■ Selected text
## START
Data Problems for Research
Purveyors of proprietary scanner data focus on the most recent
marketing information for the industry and not on creating datasets that
are ideal for research. In the proprietary datasets, short time series
and lack of information from other levels of the production chain and
other missing variables limit the type of academic studies that are
possible.
Industrial Organization and Marketing Studies
These datasets lack information that would facilitate studies of
market power and vertical relations between manufacturers and retailers
or suppliers.
To study markups over the food chain, other vertical relations, and
food safety questions, we need to trace goods from the farm to the
consumer. Most industrial organization studies and many nutritional and
other studies require one to estimate a system of demand equations,
which is often difficult with existing databases for three reasons.
First, the relevant prices are usually unavailable. Household
datasets include prices for only purchased goods. In a few cases,
researchers have matched store-level data with household data (or
purchases by other households) to obtain the missing prices.
Disturbingly, the price data from the grocery dataset do not always
match that from the household dataset, and we lack any means of
reconciling these differences.
Second, the actual transaction price is not obvious from the
reported information. It is not possible to determine if the price
reflects all discounts, coupons, and taxes. The commercial databases do
not record whether the purchases were made using food stamps or WIC
vouchers, which preclude studies of such programs and may bias standard
demand equation estimates.
Third, the databases do not report shelf space allocations, local
restrictions, or store warnings, all relevant advertising, information
provided on the products (e.g., fat, health, safety, price per unit, and
whether the product is organic), wholesale prices, slotting allowances,
other transfers and restrictions between manufacturers and retailers,
and government program information (e.g., WIC and food stamps).
Because the databases cover only a nonrandom subset of stores,
conducting industrial organization studies of horizontal competition
between stores is difficult. We do not have a complete enough set of
stores to conduct spatial studies of pricing and other subjects.
Research findings on the economics of consumer behavior provide insights
into the effects of neighborhood characteristics on consumers'
choices in differentiated product markets (cf. Waldfogel 2003).
Nutritional and Food Safety Studies
The high societal costs associated with obesity have intensified
the need to identify and understand the factors that influence food
choices and the effects of these choices on an individual's health.
## END
■ Objective
From the scanner data text above, copy word for word the part that opens with the words containing "Industrial Organization and" and closes with "for three reasons.".

■ Items
## START
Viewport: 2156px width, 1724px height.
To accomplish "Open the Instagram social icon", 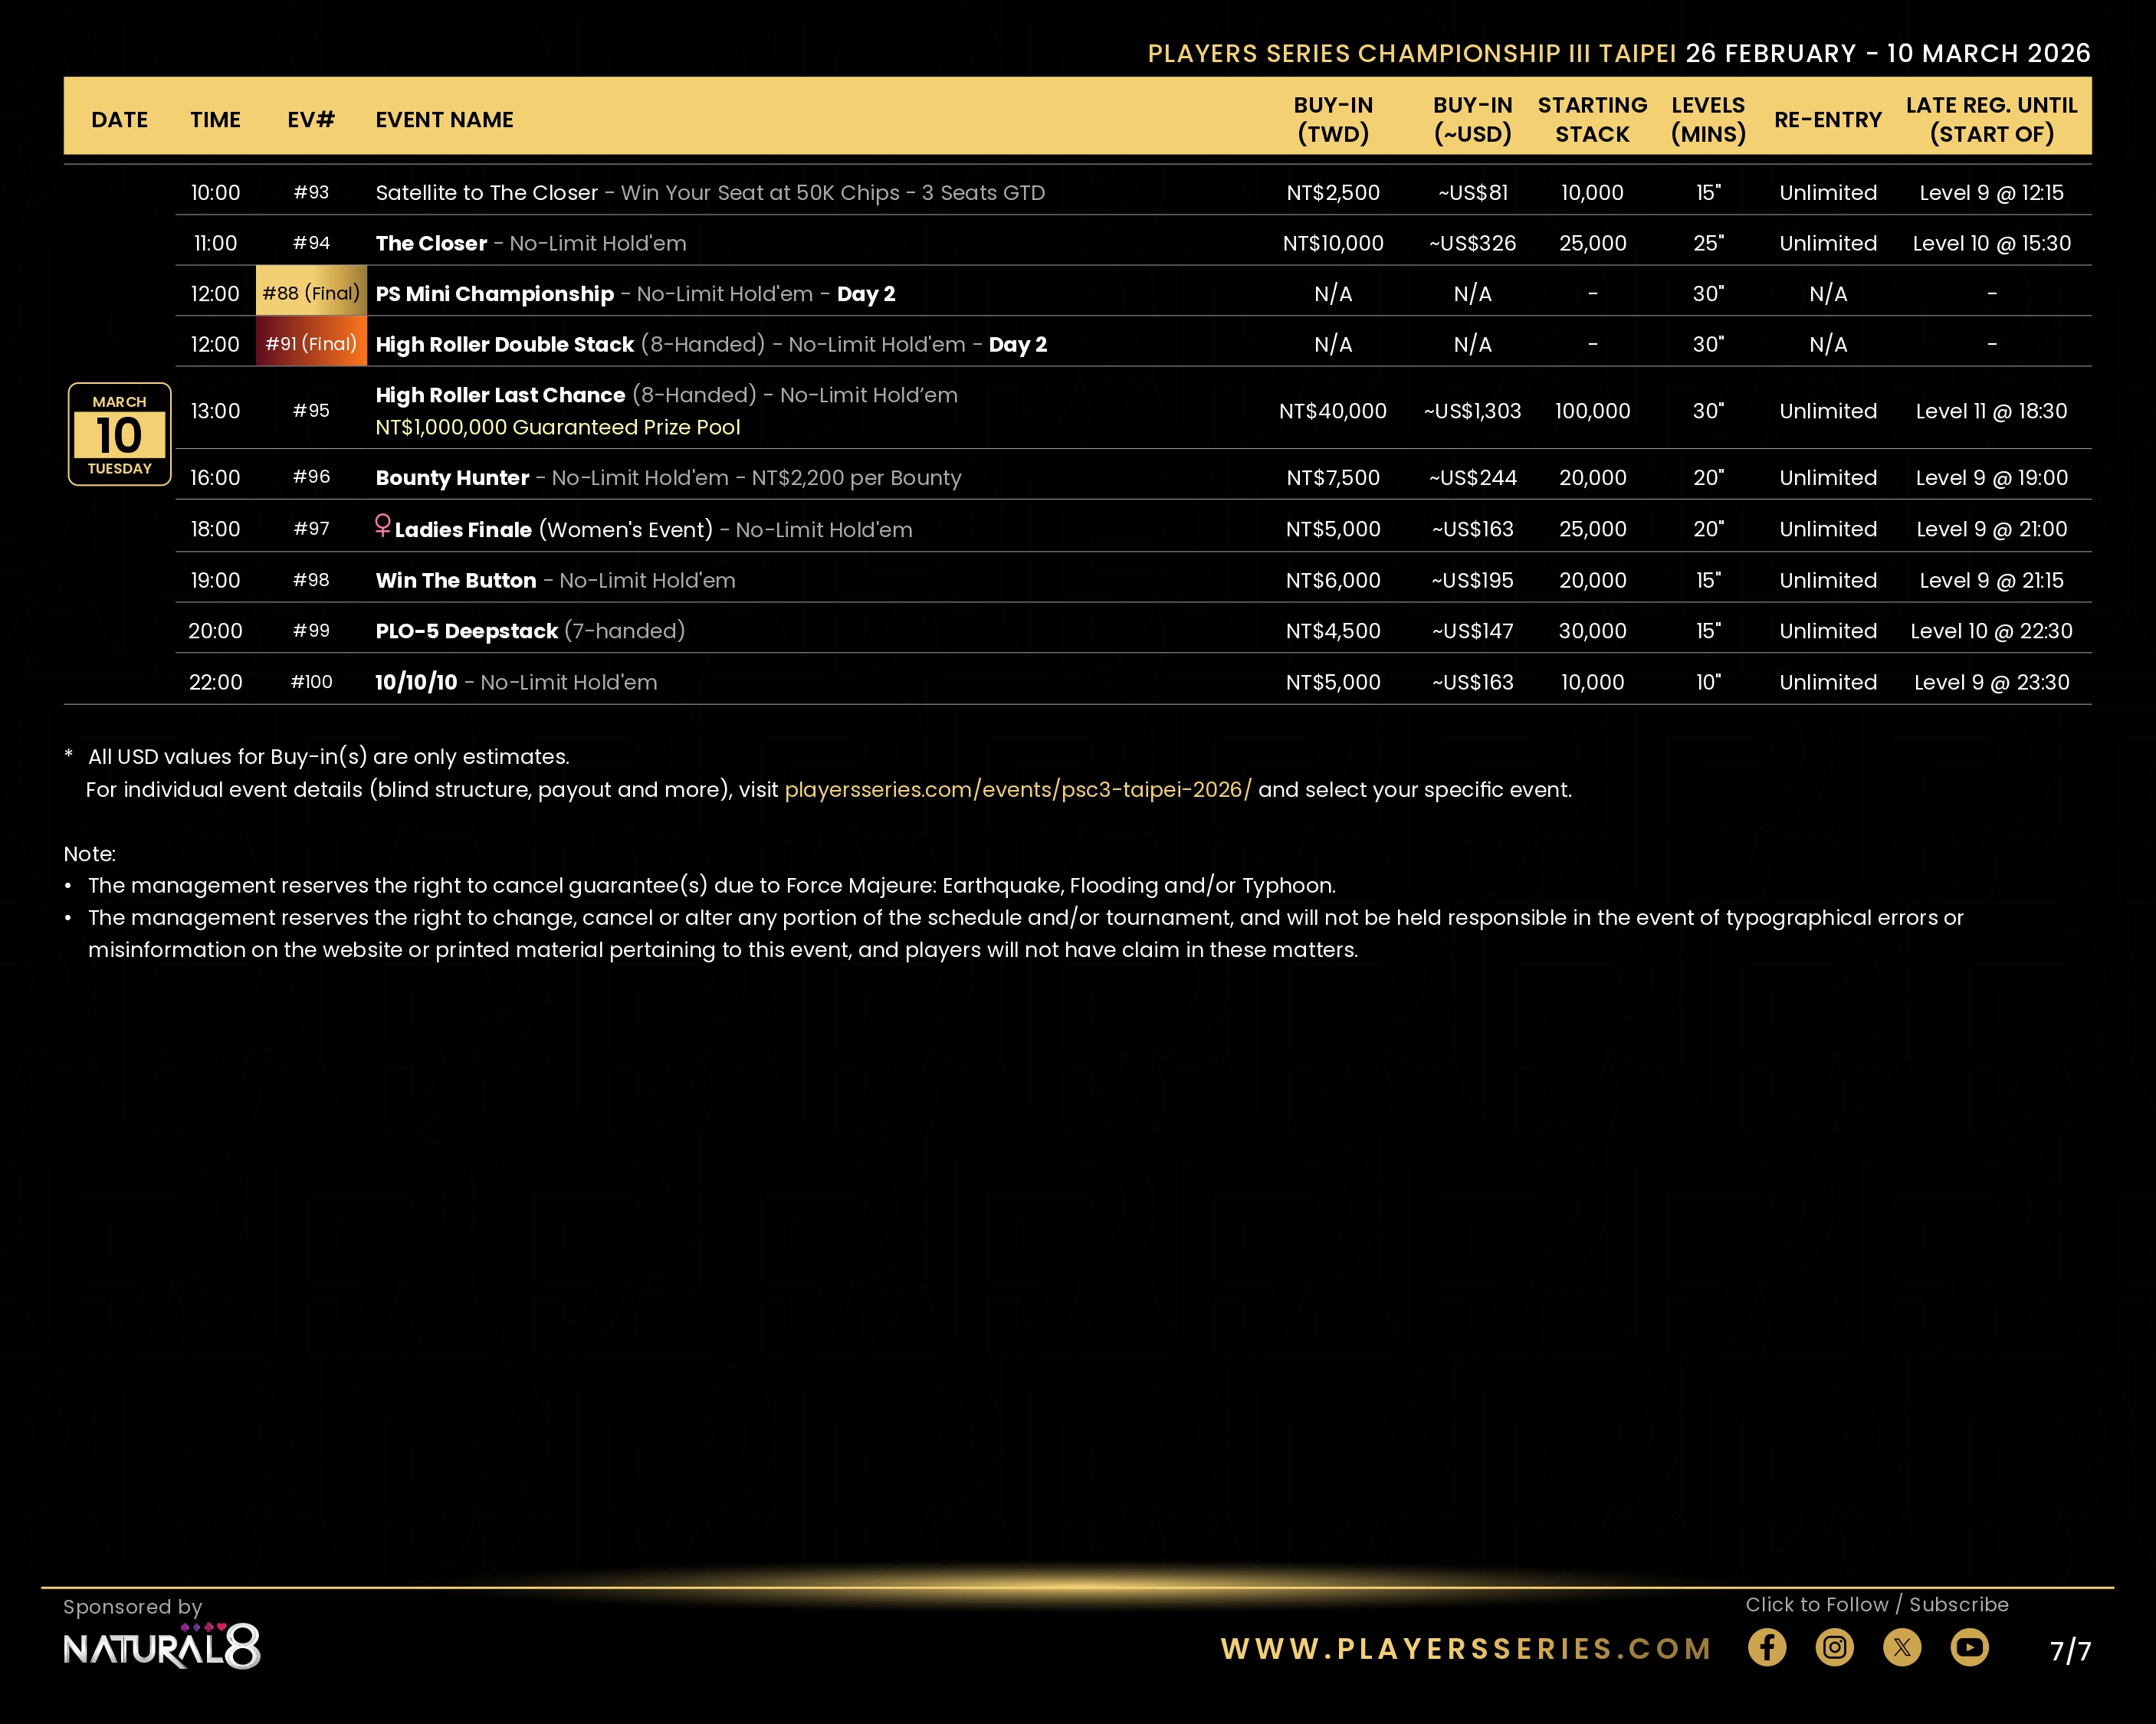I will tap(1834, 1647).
## END
## START
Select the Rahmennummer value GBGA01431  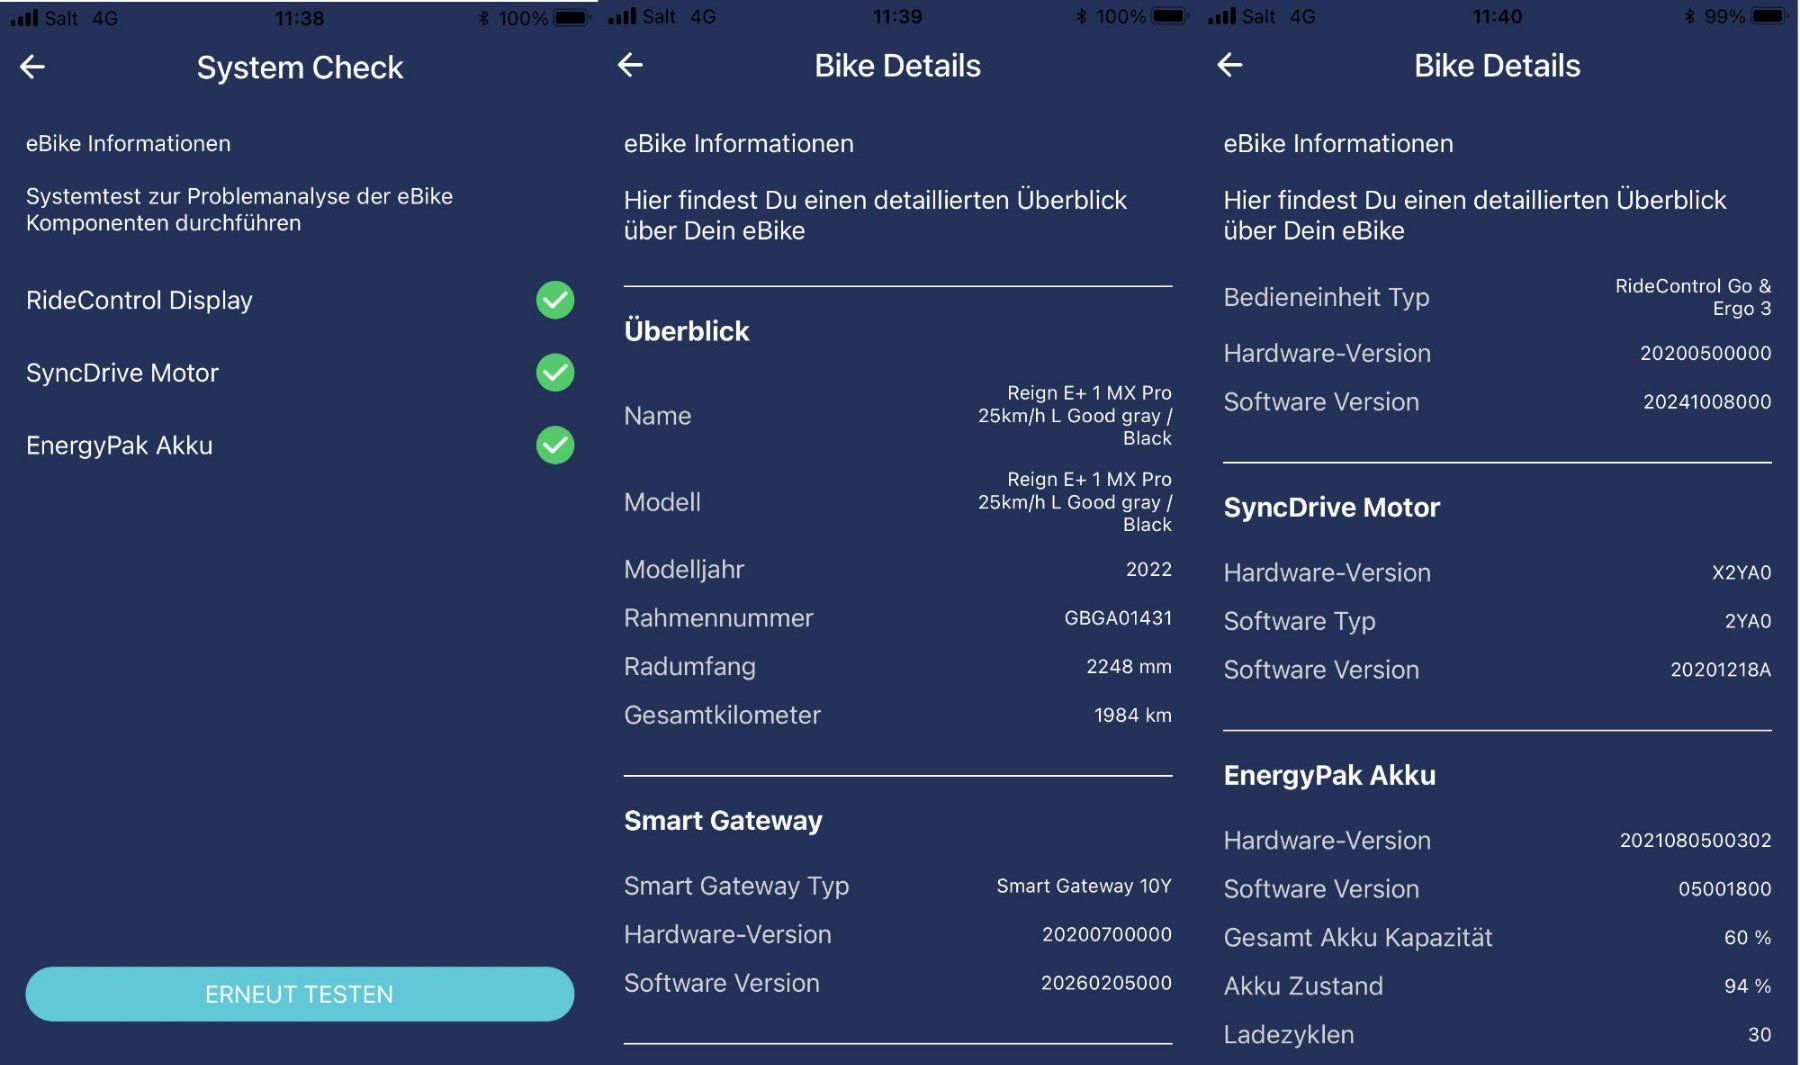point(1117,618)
## END
■ The solution
Industrial Organization and Marketing Studies
These datasets lack information that would facilitate studies of
market power and vertical relations between manufacturers and retailers
or suppliers.
To study markups over the food chain, other vertical relations, and
food safety questions, we need to trace goods from the farm to the
consumer. Most industrial organization studies and many nutritional and
other studies require one to estimate a system of demand equations,
which is often difficult with existing databases for three reasons.